In order to convert our environmental data into the desired dataframe for model procession, have a look at the following procedure: # Preparation of environmental data: chelsa-dataframe
## chelsa data preparation ####
#merge
merged_chelsa_annual_mean_temp_path <- "C:/Users/ich/Desktop/UNI/räumliche_Vorhersage/Pakistan_alles/chelsa/annual_mean_temperature/"
merged_chelsa_annual_mean_temp_path
## [1] "C:/Users/ich/Desktop/UNI/räumliche_Vorhersage/Pakistan_alles/chelsa/annual_mean_temperature/"
merged_chelsa_annual_mean_temp_files <- list.files("C:/Users/ich/Desktop/UNI/räumliche_Vorhersage/Pakistan_alles/chelsa/annual_mean_temperature/")
merged_chelsa_annual_mean_temp_files
## [1] "CHELSA_temp10_01_1979-2013_V1.2_land.tif"
## [2] "CHELSA_temp10_02_1979-2013_V1.2_land.tif"
## [3] "CHELSA_temp10_03_1979-2013_V1.2_land.tif"
## [4] "CHELSA_temp10_04_1979-2013_V1.2_land.tif"
## [5] "CHELSA_temp10_05_1979-2013_V1.2_land.tif"
## [6] "CHELSA_temp10_06_1979-2013_V1.2_land.tif"
## [7] "CHELSA_temp10_07_1979-2013_V1.2_land.tif"
## [8] "CHELSA_temp10_08_1979-2013_V1.2_land (1).tif"
## [9] "CHELSA_temp10_09_1979-2013_V1.2_land.tif"
## [10] "CHELSA_temp10_10_1979-2013_V1.2_land.tif"
## [11] "CHELSA_temp10_11_1979-2013_V1.2_land.tif"
## [12] "CHELSA_temp10_12_1979-2013_V1.2_land.tif"
## [13] "merged"
raster_list <- list(merged_chelsa_annual_mean_temp_files)
raster_list
## [[1]]
## [1] "CHELSA_temp10_01_1979-2013_V1.2_land.tif"
## [2] "CHELSA_temp10_02_1979-2013_V1.2_land.tif"
## [3] "CHELSA_temp10_03_1979-2013_V1.2_land.tif"
## [4] "CHELSA_temp10_04_1979-2013_V1.2_land.tif"
## [5] "CHELSA_temp10_05_1979-2013_V1.2_land.tif"
## [6] "CHELSA_temp10_06_1979-2013_V1.2_land.tif"
## [7] "CHELSA_temp10_07_1979-2013_V1.2_land.tif"
## [8] "CHELSA_temp10_08_1979-2013_V1.2_land (1).tif"
## [9] "CHELSA_temp10_09_1979-2013_V1.2_land.tif"
## [10] "CHELSA_temp10_10_1979-2013_V1.2_land.tif"
## [11] "CHELSA_temp10_11_1979-2013_V1.2_land.tif"

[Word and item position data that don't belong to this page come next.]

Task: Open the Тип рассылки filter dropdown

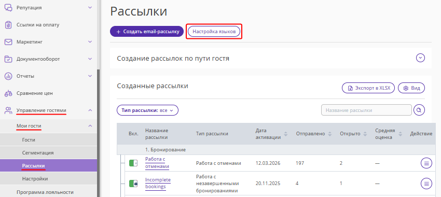Action: click(x=148, y=110)
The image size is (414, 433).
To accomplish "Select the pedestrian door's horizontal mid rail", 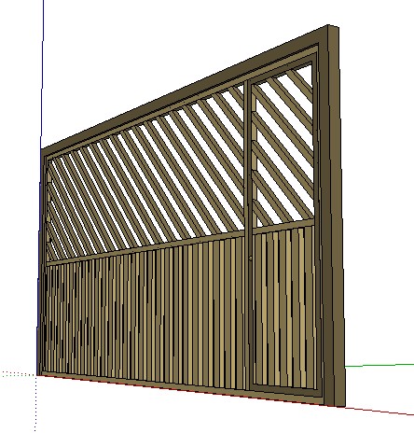I will pos(283,226).
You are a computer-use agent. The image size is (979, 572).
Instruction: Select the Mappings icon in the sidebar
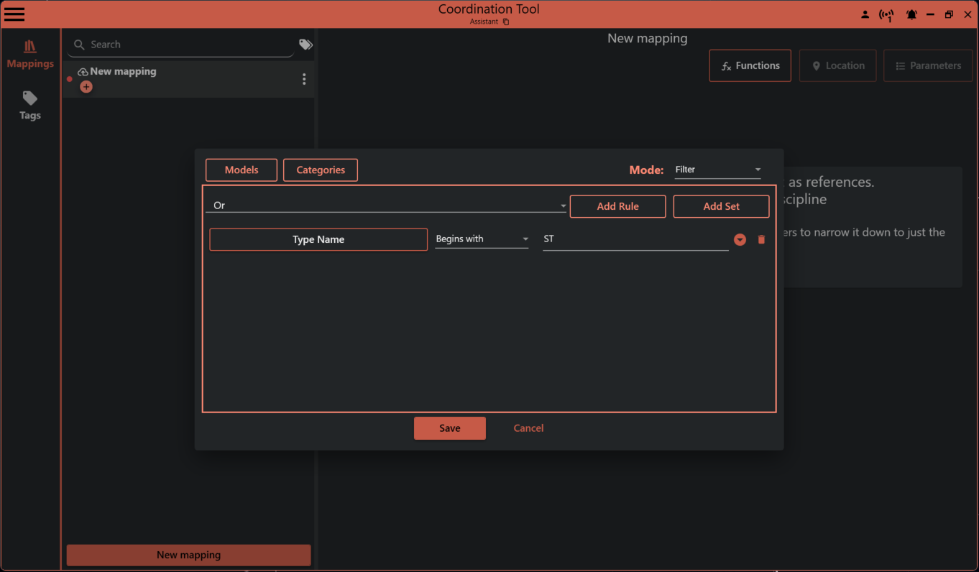29,53
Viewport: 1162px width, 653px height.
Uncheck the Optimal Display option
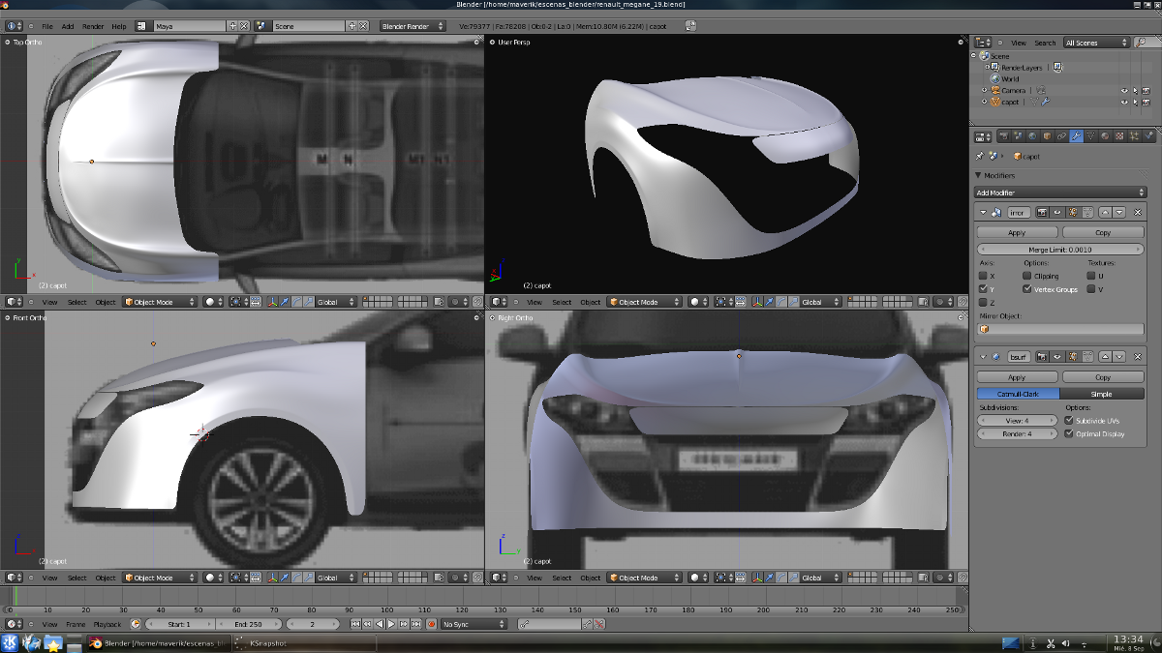pos(1069,434)
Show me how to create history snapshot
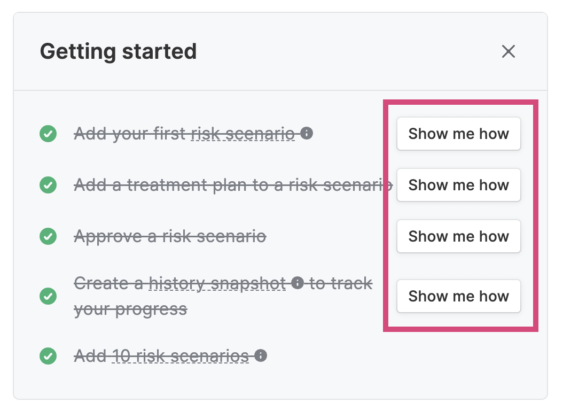563x418 pixels. click(x=458, y=296)
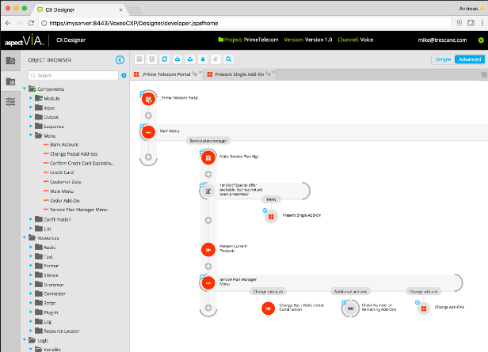Click the refresh icon in the designer toolbar
The height and width of the screenshot is (352, 488).
pyautogui.click(x=164, y=59)
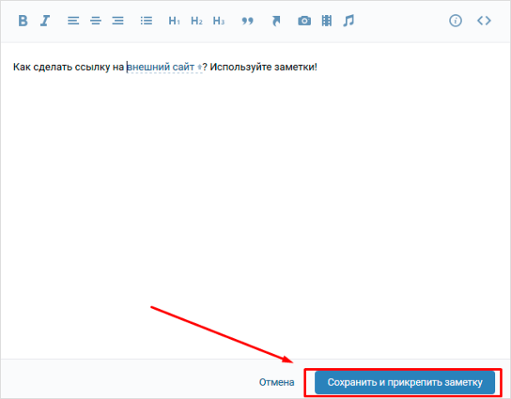Center align the text
The height and width of the screenshot is (399, 511).
tap(95, 21)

## [12] "CHELSA_temp10_12_1979-2013_V1.2_land.tif"
## [13] "merged"
for(i in 1:12)
{
tilesloop <- paste0(merged_chelsa_annual_mean_temp_path, merged_chelsa_annual_mean_temp_files[i])
tilesloop
raster_list[[i]] <- raster(tilesloop)
rasterliste <- raster_list[[i]]
rasterliste
}
raster_list$filename <- "C:/Users/ich/Desktop/UNI/räumliche_Vorhersage/Pakistan_alles/chelsa/annual_mean_temperature/merged/merged_chelsa_annual_mean_temp.tif"
exporttif <- raster_list$filename
exporttif
## [1] "C:/Users/ich/Desktop/UNI/räumliche_Vorhersage/Pakistan_alles/chelsa/annual_mean_temperature/merged/merged_chelsa_annual_mean_temp.tif"
raster_list$overwrite <- TRUE
all_merged_chelsa_annual_mean_temp_raster <- do.call(raster::merge, raster_list, quote=TRUE)
all_merged_chelsa_annual_mean_temp_raster
## class : RasterLayer
## dimensions : 20880, 43200, 902016000 (nrow, ncol, ncell)
## resolution : 0.008333333, 0.008333333 (x, y)
## extent : -180.0001, 179.9999, -90.00014, 83.99986 (xmin, xmax, ymin, ymax)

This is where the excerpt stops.